Saqib Mahmood

Personal information
- Full name: Saqib Mahmood
- Born: 24 August 1977 (age 48) Kettering, Northamptonshire, England
- Batting: Right-handed
- Bowling: Right-arm leg break

Domestic team information
- 1999: Somerset
- Only FC: 25 June 1999 Somerset v New Zealanders

Career statistics
| Competition | First-class |
| Matches | 1 |
| Runs scored | 7 |
| Batting average | 7.00 |
| 100s/50s | 0/0 |
| Top score | 7* |
| Balls bowled | 18 |
| Wickets | 0 |
| Bowling average | – |
| 5 wickets in innings | – |
| 10 wickets in match | – |
| Best bowling | – |
| Catches/stumpings | 1/– |
- Source: CricketArchive, 29 January 2016

= Saqib Mahmood (cricketer, born 1977) =

English cricketer (born 1977)

Saqib Mahmood (born 24 August 1977) played first-class cricket for Somerset in 1999. He was born at Kettering, Northamptonshire.

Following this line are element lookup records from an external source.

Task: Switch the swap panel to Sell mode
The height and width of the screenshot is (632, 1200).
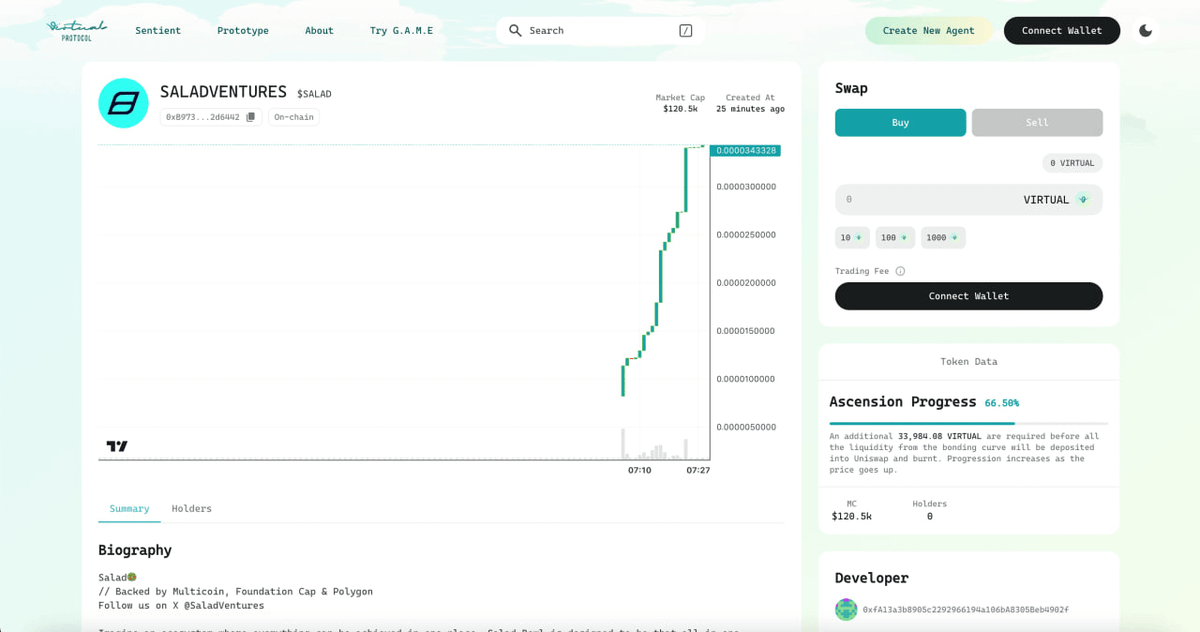Action: click(x=1037, y=122)
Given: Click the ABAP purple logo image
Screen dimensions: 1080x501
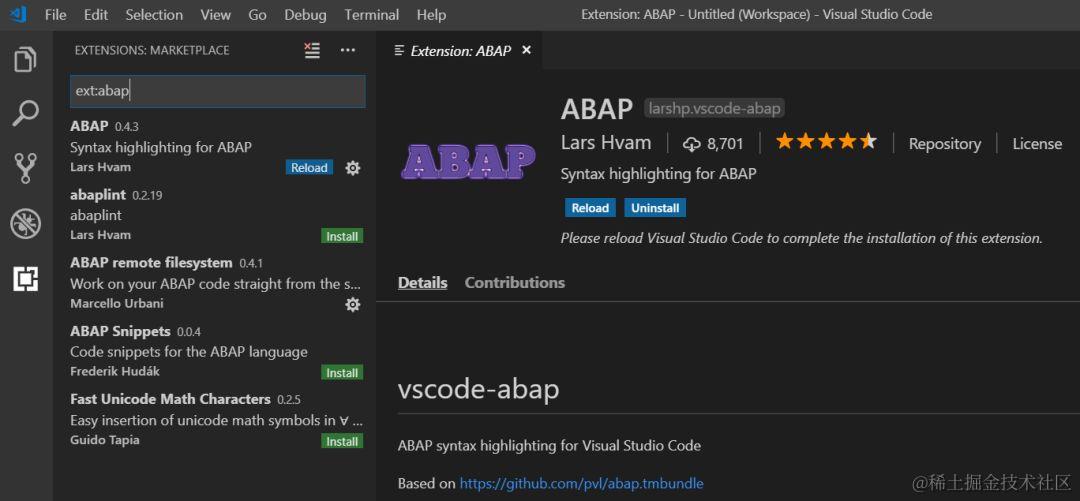Looking at the screenshot, I should [x=468, y=161].
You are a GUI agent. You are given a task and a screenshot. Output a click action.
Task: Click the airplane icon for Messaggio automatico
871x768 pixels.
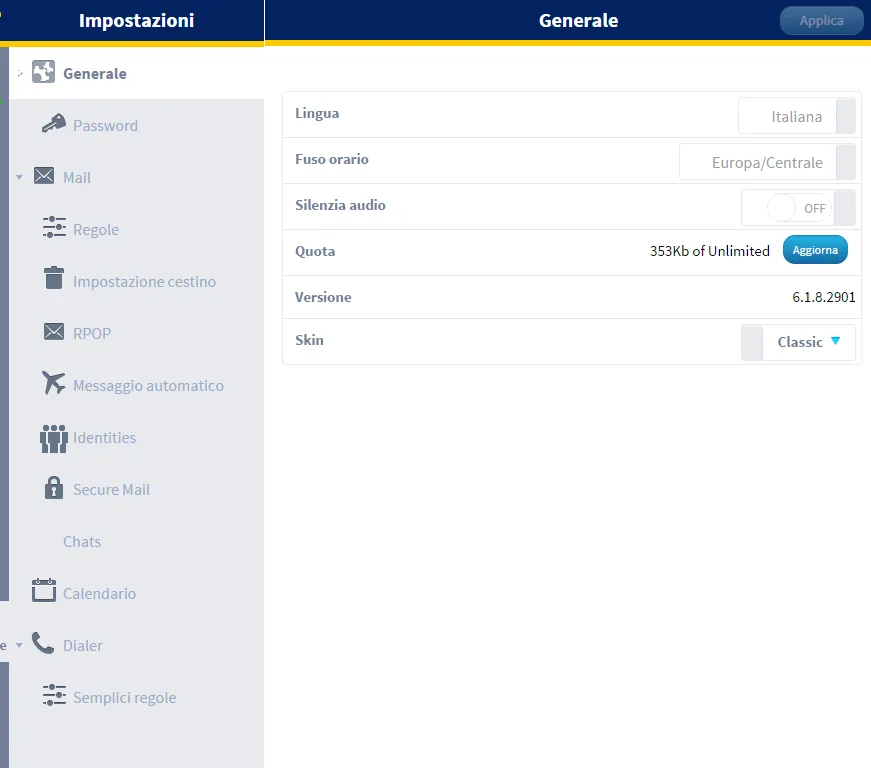54,384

Mahmood was a right-handed lower-order batsman and a right-arm leg-break bowler. Having played for Essex's second eleven in 1997 and 1998, he joined Somerset, but appeared in only one first-class match. Against the 1999 New Zealanders he batted at No 11 and scored an unbeaten seven in the first innings and was out without scoring in the second innings; his bowling was unfortunate, and his two overs in the first innings went for 34 runs, including six no-balls, while his single over in the New Zealanders' second innings had nine runs scored from it. He did not play for Somerset again.